By May 19, 2017No Comments

Cancer-causing gene mutations were found in the pelvic lesions of women with a typically non-cancerous gynecological disorder called endometriosis, a study by Vancouver scientists published Wednesday by the New England Journal of Medicine shows.

Endometriosis causes intense pelvic pain, menstrual abnormalities and even infertility. It is characterized by tissue that normally lines the uterus migrating outside the organ, causing lesions throughout the pelvic cavity. The bumpy growths can migrate to areas like the ovaries, colon, bladder, rectum, ureter and appendix. The condition regresses after menopause.

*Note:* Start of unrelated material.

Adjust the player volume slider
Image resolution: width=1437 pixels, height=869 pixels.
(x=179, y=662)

The research by scientists from the B.C. Cancer Agency, the B.C. Women’s Hospital, Vancouver Coastal Health, the University of B.C. and Johns Hopkins in Baltimore should change the way doctors and researchers approach the complex disorder affecting 10 per cent of females during their reproductive years, said co-author Michael Anglesio.

“Finding these mutations in non-cancer conditions is largely uncharted territory,” he said. “It’s not just inflammation around endometrial tissue in the wrong place, it’s that there are genetic changes hardwired into the biology of the disorder.”

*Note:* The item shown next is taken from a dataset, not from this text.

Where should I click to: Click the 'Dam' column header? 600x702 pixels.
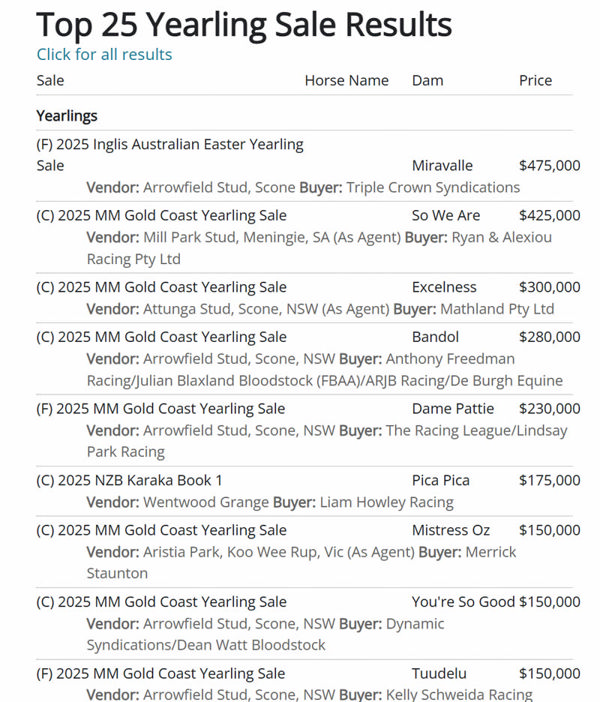(427, 80)
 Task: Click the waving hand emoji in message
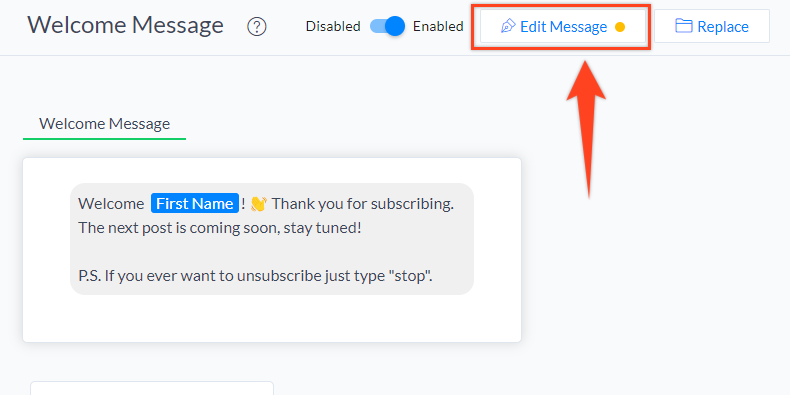[x=258, y=204]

That finding raises the possibility of using some experimental cancer drugs for the chronic, non-cancer disease, said Anglesio, a scientist at the B.C. Cancer Research Centre.

A low percentage of cases of endometriosis are linked to a type of ovarian cancer, but the study showed that most of the tissue samples had mutations linked to cancer. Thus the study adds to the intrigue about a benign, or non-cancerous, condition that shares the same features and molecular makeup as cancerous growths that lead to tumours in other areas of the body. An editorial in the same issue of the medical journal says it may be that although there are DNA errors in endometriosis, they may not be numerous enough to cause cancer.

“This study does have wide implications beyond gynecologic oncology,” said co-author Dr. Paul Yang, referring to the possibility that mutations usually associated with cancer may not always be so menacing as to cause cancer. But scientists needs to learn more, through a bigger, longer study, about what puts the brakes on the mutations, especially if there are certain “micro-environments” that hinder the transformation of growths from being merely abnormal to becoming malignant.

Yong, a gynecologist at the B.C. Women’s Centre for Pelvic Pain and Endometriosis, said endometriosis lesions feed on estrogen, which is why progestin-only hormone pills are often recommended as treatment. Or, in the case of women seeking to become pregnant, minimally invasive surgery by specialists can be done to remove lesions.

For the study, researchers used gene-sequencing technology to analyze endometrial tissue collected during surgery from 39 women in Vancouver, New York and Japan. While there are three known types of endometriosis, researchers confined their analysis to a nasty subtype called deep-infiltrating endometriosis that causes pain during periods, intercourse and bowel movements. Most of the tested samples harboured single or multiple gene mutations.

Anglesio, an assistant professor of obstetrics and gynecology at the University of B.C., said the study marks the first time such advanced technology has been used in endometriosis research. “These mutations are a first step in understanding the breadth of symptoms and outcomes that affect every patient differently. Finally, we have a roadmap to find the right treatments.”

Yong will present the findings at the 13th World Congress on Endometriosis which is being held in Vancouver May 17 to 20.